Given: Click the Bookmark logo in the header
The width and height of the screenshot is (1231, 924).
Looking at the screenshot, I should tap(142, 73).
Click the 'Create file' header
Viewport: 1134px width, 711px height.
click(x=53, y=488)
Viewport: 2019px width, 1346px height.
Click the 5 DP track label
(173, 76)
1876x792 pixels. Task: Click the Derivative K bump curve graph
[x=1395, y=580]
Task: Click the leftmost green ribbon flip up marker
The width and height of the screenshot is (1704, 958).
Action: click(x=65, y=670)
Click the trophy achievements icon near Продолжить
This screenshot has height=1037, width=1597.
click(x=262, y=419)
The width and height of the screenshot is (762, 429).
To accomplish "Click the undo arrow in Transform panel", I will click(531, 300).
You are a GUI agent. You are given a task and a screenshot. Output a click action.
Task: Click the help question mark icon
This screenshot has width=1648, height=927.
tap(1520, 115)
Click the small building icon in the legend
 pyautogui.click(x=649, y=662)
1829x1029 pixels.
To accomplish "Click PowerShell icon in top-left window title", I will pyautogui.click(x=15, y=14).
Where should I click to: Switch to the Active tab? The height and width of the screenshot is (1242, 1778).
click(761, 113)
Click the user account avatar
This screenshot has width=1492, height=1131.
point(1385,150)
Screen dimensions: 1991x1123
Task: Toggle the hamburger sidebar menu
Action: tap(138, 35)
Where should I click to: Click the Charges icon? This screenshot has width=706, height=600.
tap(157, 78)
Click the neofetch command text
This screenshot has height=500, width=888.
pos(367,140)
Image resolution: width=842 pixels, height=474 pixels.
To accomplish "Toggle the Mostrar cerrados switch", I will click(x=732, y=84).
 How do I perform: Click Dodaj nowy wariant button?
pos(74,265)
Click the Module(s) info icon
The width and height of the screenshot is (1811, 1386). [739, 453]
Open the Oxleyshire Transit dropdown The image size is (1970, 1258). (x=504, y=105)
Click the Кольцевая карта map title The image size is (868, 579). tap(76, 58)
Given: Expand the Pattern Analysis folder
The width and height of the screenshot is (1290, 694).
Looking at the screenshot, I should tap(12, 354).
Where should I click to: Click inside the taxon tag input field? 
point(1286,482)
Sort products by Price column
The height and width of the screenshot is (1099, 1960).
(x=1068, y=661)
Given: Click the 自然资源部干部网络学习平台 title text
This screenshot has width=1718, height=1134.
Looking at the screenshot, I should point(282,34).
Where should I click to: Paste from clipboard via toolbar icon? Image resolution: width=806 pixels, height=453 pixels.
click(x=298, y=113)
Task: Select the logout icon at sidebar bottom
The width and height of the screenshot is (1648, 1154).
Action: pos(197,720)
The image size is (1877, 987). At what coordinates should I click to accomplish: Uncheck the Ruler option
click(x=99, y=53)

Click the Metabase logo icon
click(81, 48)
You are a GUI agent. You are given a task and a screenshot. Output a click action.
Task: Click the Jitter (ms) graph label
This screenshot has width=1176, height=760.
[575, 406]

> _Required work_
Without leaving anything out, retype the material exactly.

> _Task answer_
Given: Click the Bookmark logo in the header
The width and height of the screenshot is (1231, 924).
Looking at the screenshot, I should tap(142, 73).
Click the 'Create file' header
Viewport: 1134px width, 711px height.
click(x=53, y=488)
Viewport: 2019px width, 1346px height.
Click the 5 DP track label
(173, 76)
1876x792 pixels. Task: Click the Derivative K bump curve graph
[x=1395, y=580]
Task: Click the leftmost green ribbon flip up marker
The width and height of the screenshot is (1704, 958).
Action: click(x=65, y=670)
Click the trophy achievements icon near Продолжить
This screenshot has height=1037, width=1597.
click(x=262, y=419)
The width and height of the screenshot is (762, 429).
To accomplish "Click the undo arrow in Transform panel", I will click(531, 300).
You are a GUI agent. You are given a task and a screenshot. Output a click action.
Task: Click the help question mark icon
This screenshot has width=1648, height=927.
tap(1520, 115)
Click the small building icon in the legend
 pyautogui.click(x=649, y=662)
1829x1029 pixels.
To accomplish "Click PowerShell icon in top-left window title", I will pyautogui.click(x=15, y=14).
Where should I click to: Switch to the Active tab? The height and width of the screenshot is (1242, 1778).
click(761, 113)
Click the user account avatar
This screenshot has width=1492, height=1131.
point(1385,150)
Screen dimensions: 1991x1123
Task: Toggle the hamburger sidebar menu
Action: tap(138, 35)
Where should I click to: Click the Charges icon? This screenshot has width=706, height=600.
tap(157, 78)
Click the neofetch command text
This screenshot has height=500, width=888.
pos(367,140)
Image resolution: width=842 pixels, height=474 pixels.
To accomplish "Toggle the Mostrar cerrados switch", I will click(x=732, y=84).
 How do I perform: Click Dodaj nowy wariant button?
pos(74,265)
Click the Module(s) info icon
The width and height of the screenshot is (1811, 1386). [739, 453]
Open the Oxleyshire Transit dropdown The image size is (1970, 1258). (x=504, y=105)
Click the Кольцевая карта map title The image size is (868, 579). tap(76, 58)
Given: Expand the Pattern Analysis folder
The width and height of the screenshot is (1290, 694).
Looking at the screenshot, I should tap(12, 354).
Where should I click to: Click inside the taxon tag input field? 
point(1286,482)
Sort products by Price column
The height and width of the screenshot is (1099, 1960).
(x=1068, y=661)
Given: Click the 自然资源部干部网络学习平台 title text
This screenshot has width=1718, height=1134.
Looking at the screenshot, I should point(282,34).
Where should I click to: Paste from clipboard via toolbar icon? Image resolution: width=806 pixels, height=453 pixels.
click(x=298, y=113)
Task: Select the logout icon at sidebar bottom
The width and height of the screenshot is (1648, 1154).
Action: pos(197,720)
The image size is (1877, 987). At what coordinates should I click to accomplish: Uncheck the Ruler option
click(x=99, y=53)

Click the Metabase logo icon
click(81, 48)
You are a GUI agent. You are given a task and a screenshot. Output a click action.
Task: Click the Jitter (ms) graph label
This screenshot has width=1176, height=760.
[575, 406]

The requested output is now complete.